Image by Futurism

Earlier this month, doctors were alarmed by a baby girl who was born with an unusually enlarged stomach. When the doctors took a closer look, they found a partially developed human embryo resting inside, The Times of Israel reports — likely a sign of what could have been a twin sibling that got absorbed during prenatal development.

The phenomenon, called fetus in fetu — literally "fetus in fetus" — birth, is extremely rare. But with a rate of one birth per 500,000, it's certainly not unheard of. Still, that doesn't make it any less shocking to encounter.

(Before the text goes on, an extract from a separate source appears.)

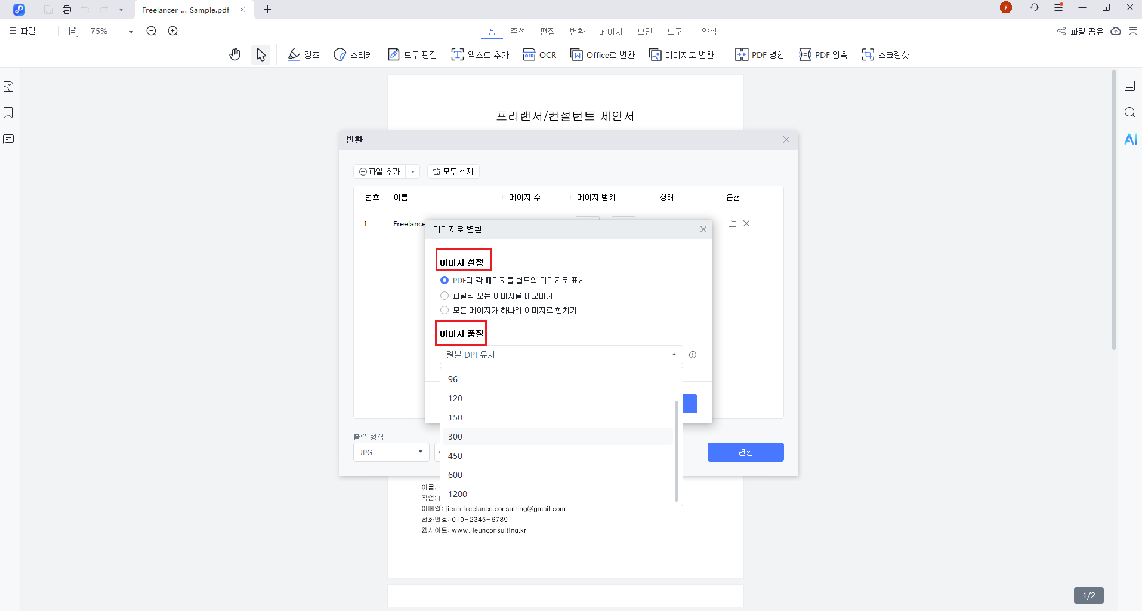Open the 스티커 sticker tool
This screenshot has height=611, width=1142.
(x=353, y=54)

"We were surprised to discover that it was an embryo," Omer Globus, head of neonatology at the Assuta Medical Center where the baby was born, told The Times of Israel.

"We think that there was more than one there, and we are still checking that," he added, after explaining that a team of doctors ended up removing two different blobs of tissue from the baby's stomach.

The partially developed embryo contained some organs including bones and a heart, prompting the doctors to stress to The Times that no sibling brutality had occurred — the embryo was far from fully developed and was never alive in any conventional meaning of the word.

"It did not look like an embryo as you imagine it," Globus said.

Experts suspect that fetus in fetu births are a rare form of parasitism between developing twins, Live Science reports. That's where an identical twin inadvertently absorbs the other before either is finished developing — though in this case the absorbed twin is partially preserved. Others suspect that the internal embryo is actually a kind of prenatal tumor that happens to contain the same kinds of cells as a developing human embryo.

Regardless of the unresolved questions around why and how these scenarios occur, The Times did confirm that the baby and her mother have already been sent home from the hospital and are expected to make a full recovery.